(Your assignment)
In the forum thread below, what does the post dated Nov 27, 2013 say wax protects finishes from?

(Source document)
────────

When someone offers an alternative answer to yours, you continue to return to the thread to prove your point. It's usually accompanied by a short story of what happened when the other suggestion was used. Nothing wrong with short stories, but I prefer ones like Charlie's Angels or Baywatch, (with pictures of course).:laughing:








 








.​


----------



## Steve Neul (Sep 2, 2011)

cabinetman said:


> When someone offers an alternative answer to yours, you continue to return to the thread to prove your point. It's usually accompanied by a short story of what happened when the other suggestion was used. Nothing wrong with short stories, but I prefer ones like Charlie's Angels or Baywatch, (with pictures of course).:laughing:
> 
> 
> 
> ...


Maybe people like my stories. After all I have first hand experience and what I write about works. It's when you say what I'm doing doesn't work, that's not an alternative, that's starting an argument. The arguing is getting very old, not just for me but others here. I'm starting to get a lot of folks coming to me for advise in PM's just to avoid you. That is sad.


----------



## wisardd1 (Nov 27, 2013)

I may be wrong here, but wax works as a protectant to finishes from oxygen which over time degrades all finishes. We wax wood to protect the finish from drying out. The fact that you can buff it out is a secondary benefit. This is also why we wax cars.


----------

────────

Dataset entries

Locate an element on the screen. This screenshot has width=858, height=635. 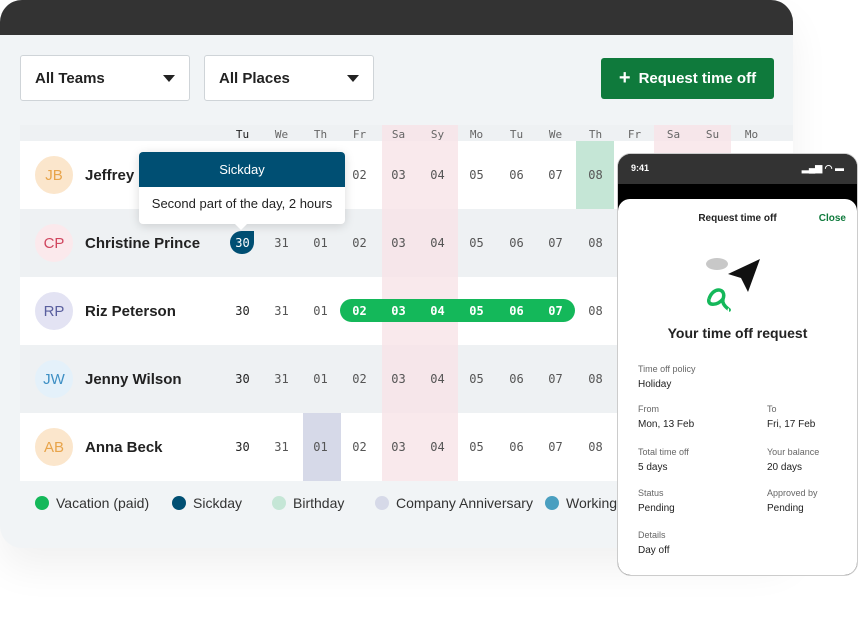
avatar: AB is located at coordinates (54, 447).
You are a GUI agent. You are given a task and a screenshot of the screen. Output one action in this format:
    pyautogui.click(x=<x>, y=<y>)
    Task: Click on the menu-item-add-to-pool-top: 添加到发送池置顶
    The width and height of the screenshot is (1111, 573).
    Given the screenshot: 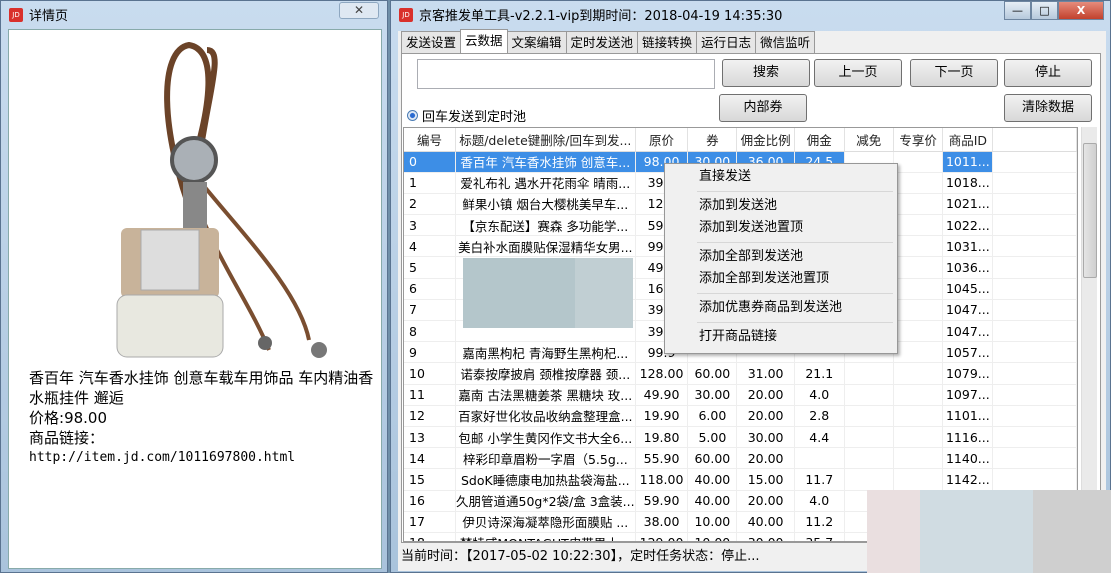 What is the action you would take?
    pyautogui.click(x=781, y=228)
    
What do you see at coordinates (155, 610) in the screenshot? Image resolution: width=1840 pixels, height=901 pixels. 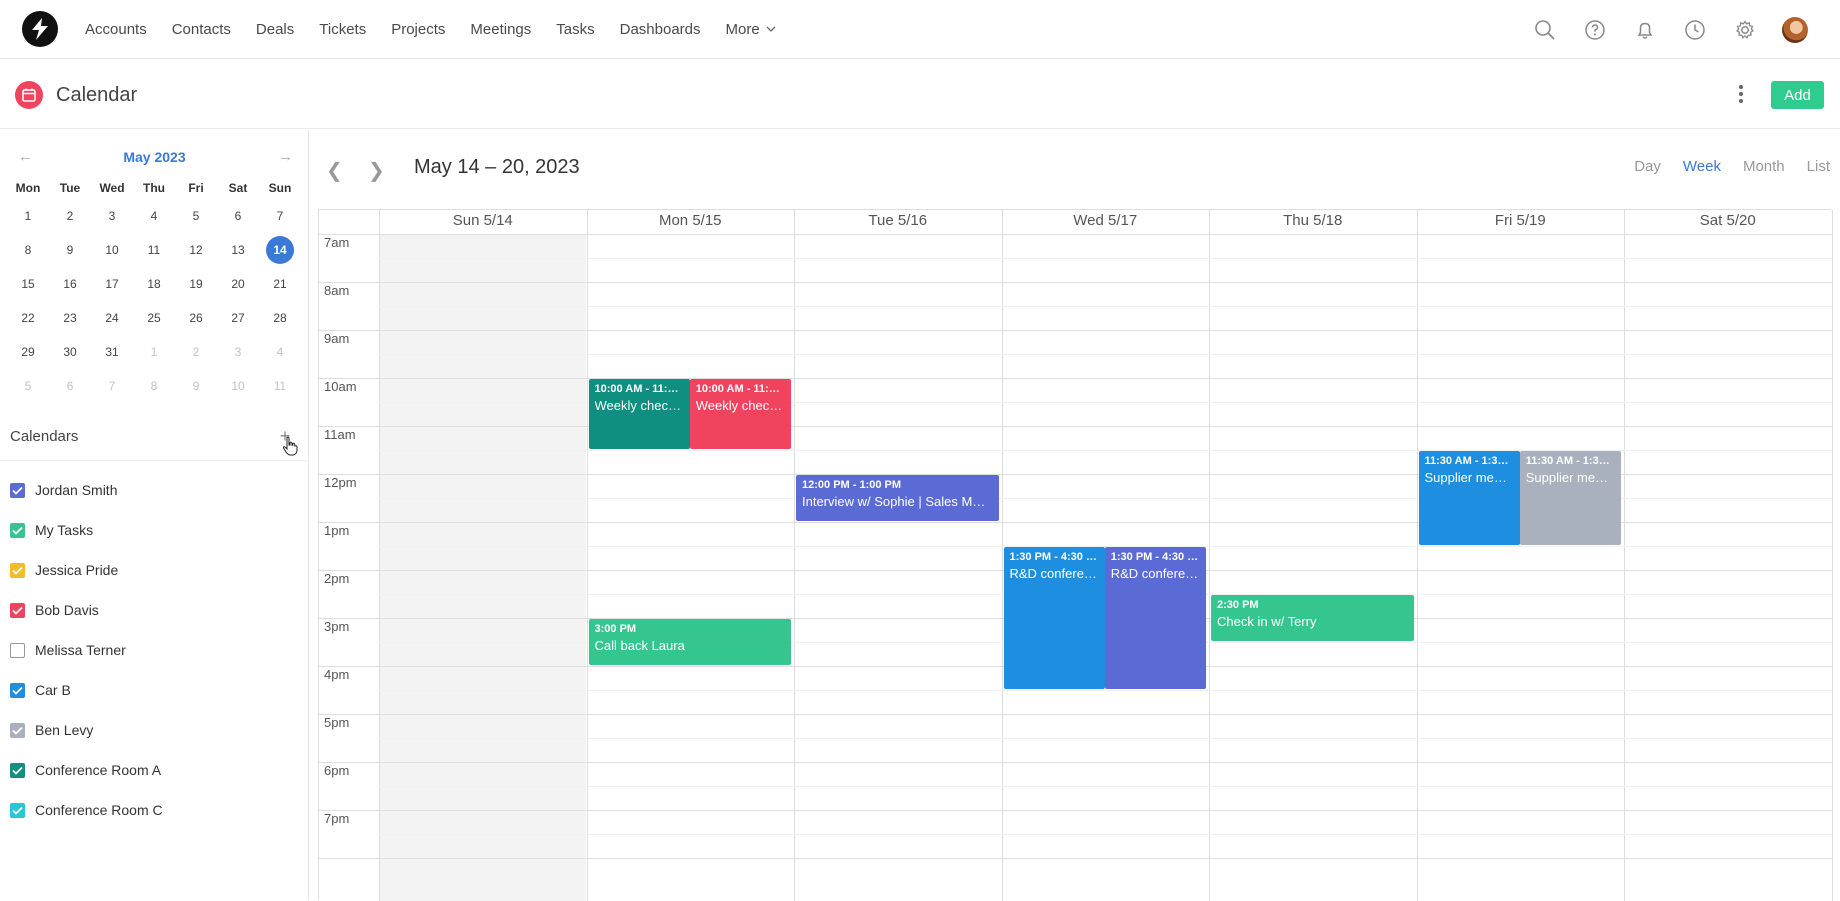 I see `calendar-item: Bob Davis` at bounding box center [155, 610].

────────

(Solved problem)
Oxygen, which over time degrades all finishes.